- _Text excerpt_
This last week I joined an 8am call with a design firm to talk about how we might scale a set of tools that were built for “system transformation”. Some of the tools are in our “Tools Being Talked About” list that includes a snapshot of tools being used by teachers, schools systems, and school teachers. The question the designers posed: How might we make these system transformation tools more widely available? System transformation tools is a bad name for sure and I wondered if they were asking the wrong question too. I think the question (or our problem) is less about availability and more about will and skill (capacity). How might we help systems (in our case states/districts/schools) articulate what shifts are needed and what kind of capacity they need to ensure the changes “stick”? The diagnostic tools we have supported are a starting place to have those conversations for sure. But they are not self-service; they have typically come with technical assistance even they appear self-service (you can download them for free and use them tomorrow if you want). As we talked, I reflected on whether or not there is something to learn from scaling the Literacy or Math Design Collaborative tools. Our secret sauce (no surprise): good design. Four qualities that stand out: (1) neither prescriptive or anything goes; (2) focused on student work and feedback; (3) designed and improved by the users (in our case teachers); and (4) the right “grain size”—not too much that any teacher couldn’t pick it up and make a go of it and see immediate changes in student work. But was LDC really self-service?

- _Required tasks_
1/ Do the following statements agree with the post on scaling system transformation tools? For each, answer yes or no and quote the words of the post that decide it.
(a) The call with the design firm took place at 8am.
(b) The diagnostic tools are self-service.
(c) The writer sees the problem as mainly about availability.
2/ In the post on scaling system transformation tools, which tools does the writer look to for lessons about scaling?
3/ Carry on writing the post on scaling system transformation tools, beginning after its last sentence.

- _Study material_
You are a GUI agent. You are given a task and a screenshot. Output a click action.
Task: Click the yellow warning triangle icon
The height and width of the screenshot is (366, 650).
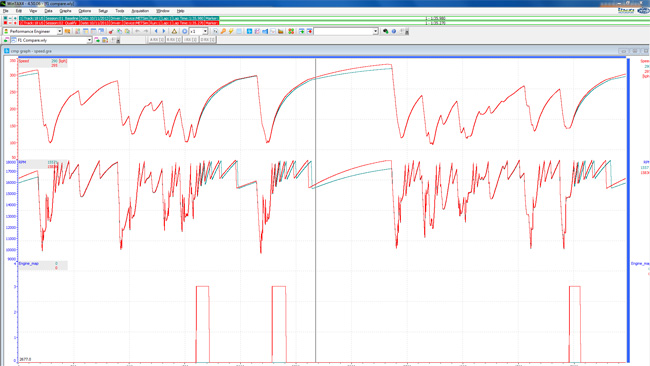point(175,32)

* * *

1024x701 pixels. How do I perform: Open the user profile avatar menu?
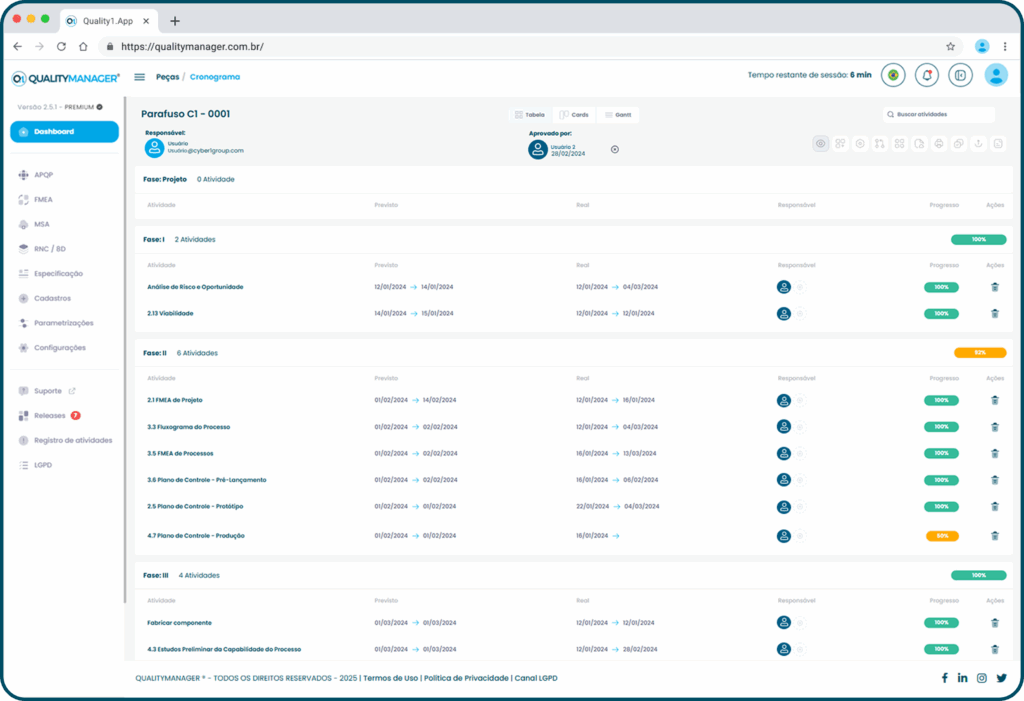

- _Expected responses_
1/
(a) Yes: "I joined an 8am call with a design firm"
(b) No: "But they are not self-service"
(c) No: "I think the question (or our problem) is less about availability and more about will and skill (capacity)."

2/ The Literacy or Math Design Collaborative tools.

3/
The systems tools are a different beast for sure—they can’t be scaled as easily through individuals or networks that haven’t been part of the tool design. I don’t think traditional vehicles like a clearing house or the formation of a community of practice will be sufficient. And the strategies that I used with the Literacy and Math Design Collaborative are not quite right. I can’t say for sure but because we were talking about tools that would primarily be used at the district level, the conversation raised three tensions in my mind that anybody in social change work asks:
- What should the unit of change be for the best chances of success?
- What is the highest leverage lever? (Say that ten times fast. Maybe it’s not a diagnostic tool no matter how good it is.)
- And how much should be top down vs. bottom up?
The bottom up question in particular has been on my mind as our work with teachers is entirely a bottom up strategy, and the question is what role they play in spreading effective practices and influencing so called “system transformation”.